During excavations at Shkārat Msaied, in southern Jordan, a strange burial site was unearthed revealing a ritual unlike any the archaeologists had previously encountered. After the dead were buried and the bodies had decomposed to the point only their skeletons remained; the bones were removed from their grave, the skeletons dismantled and then bones of similar types – and from similar age groups – from multiple skeletons were combined and reburied together.
As reported by the Danish scientific journal Videnskab, a researcher from the Department of Cross-Cultural and Regional Studies with the University of Copenhagen compared the find to something out of a horror movie – the body parts had been buried in mass graves after being sorted and grouped into specific categories.
Shkārat Msaied is a well-known Neolithic site located approximately 16 km (10 miles) north of Petra in southern Jordan. The site, as well as several others nearby including Basta, Beidha and Ba’ja, has been the location of several different excavation projects over the years beginning in 1999. It dates from the Pre-Pottery Neolithic B area and is comprised of clusters of circular shaped house structures.
The excavation suffered a setback in 2013 when illegal and severe digging activities were found at the site, which required impromptu salvage activities to record and repair the damage in addition to restoring the previous state of conservation.
Although researchers have discovered bones from more than 70 skeletons affected by the vandalism, Danish researchers have yet to complete their excavation efforts at Shkārat Msaied. Mystifying and as of yet unsolved is the unusually large number of children, ranging in age from small babies to adolescents, buried in this manner combined with an obvious tendency to bury children inside houses. For example, three new burial sites have recently been uncovered, containing the skeletons of at least 10 children as well as two adults.
Furthermore, animal bones, including foxes, birds, sheep and goats have been discovered buried right alongside the human remains. It’s unknown at this time whether the burials are related to a religious aspect practiced by the population, but there does appear to be a ritualistic pattern associated with this funerary practice.
For the most part, the bones have been found to be separated and then placed in private homes. For example, a very intricate stone coffin where the skulls were stacked at one end while the longer bones, those from the arm or the leg for example, were stacked at the other end. It’s been reported that the bones from the old skeletons are extremely fragile and many have been sent to Copenhagen to be studied further.

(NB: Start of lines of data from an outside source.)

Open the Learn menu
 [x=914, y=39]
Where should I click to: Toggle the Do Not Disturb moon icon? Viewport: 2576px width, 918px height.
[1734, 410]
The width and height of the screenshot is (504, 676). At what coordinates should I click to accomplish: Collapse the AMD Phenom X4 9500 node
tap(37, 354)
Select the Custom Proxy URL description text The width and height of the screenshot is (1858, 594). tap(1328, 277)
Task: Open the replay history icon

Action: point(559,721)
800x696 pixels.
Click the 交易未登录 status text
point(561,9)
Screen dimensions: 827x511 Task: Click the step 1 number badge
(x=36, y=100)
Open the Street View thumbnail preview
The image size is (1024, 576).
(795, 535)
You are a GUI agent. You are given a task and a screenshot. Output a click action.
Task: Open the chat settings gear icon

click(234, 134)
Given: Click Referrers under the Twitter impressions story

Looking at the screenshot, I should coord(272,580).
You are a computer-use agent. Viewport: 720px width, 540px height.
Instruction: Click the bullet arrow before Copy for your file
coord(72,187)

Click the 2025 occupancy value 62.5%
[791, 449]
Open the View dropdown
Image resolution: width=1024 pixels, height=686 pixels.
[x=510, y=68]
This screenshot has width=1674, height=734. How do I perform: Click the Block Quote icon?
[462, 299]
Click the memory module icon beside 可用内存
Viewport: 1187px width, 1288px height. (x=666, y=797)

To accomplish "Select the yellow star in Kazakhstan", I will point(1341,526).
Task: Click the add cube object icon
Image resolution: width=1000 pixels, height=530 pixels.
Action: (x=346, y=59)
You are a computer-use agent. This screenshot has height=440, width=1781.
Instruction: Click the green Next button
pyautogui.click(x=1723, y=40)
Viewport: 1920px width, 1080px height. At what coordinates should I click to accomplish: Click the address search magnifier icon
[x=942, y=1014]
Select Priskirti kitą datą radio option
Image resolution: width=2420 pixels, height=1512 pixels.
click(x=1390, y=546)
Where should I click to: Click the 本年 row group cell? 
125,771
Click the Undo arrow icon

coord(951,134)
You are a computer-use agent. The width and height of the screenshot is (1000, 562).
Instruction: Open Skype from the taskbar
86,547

Around the time the skeletons and then the individual bones were buried, around 9,000 years ago, their society was experiencing a major shift from being primarily a hunter-gatherer group who practiced a nomadic existence to that of an agricultural society. The discovery of the bones could provide experts with information regarding the people’s lifestyle as well as the chronic diseases they endured.
Excavation at the Shkārat Msaied site is expected to continue well into the foreseeable future.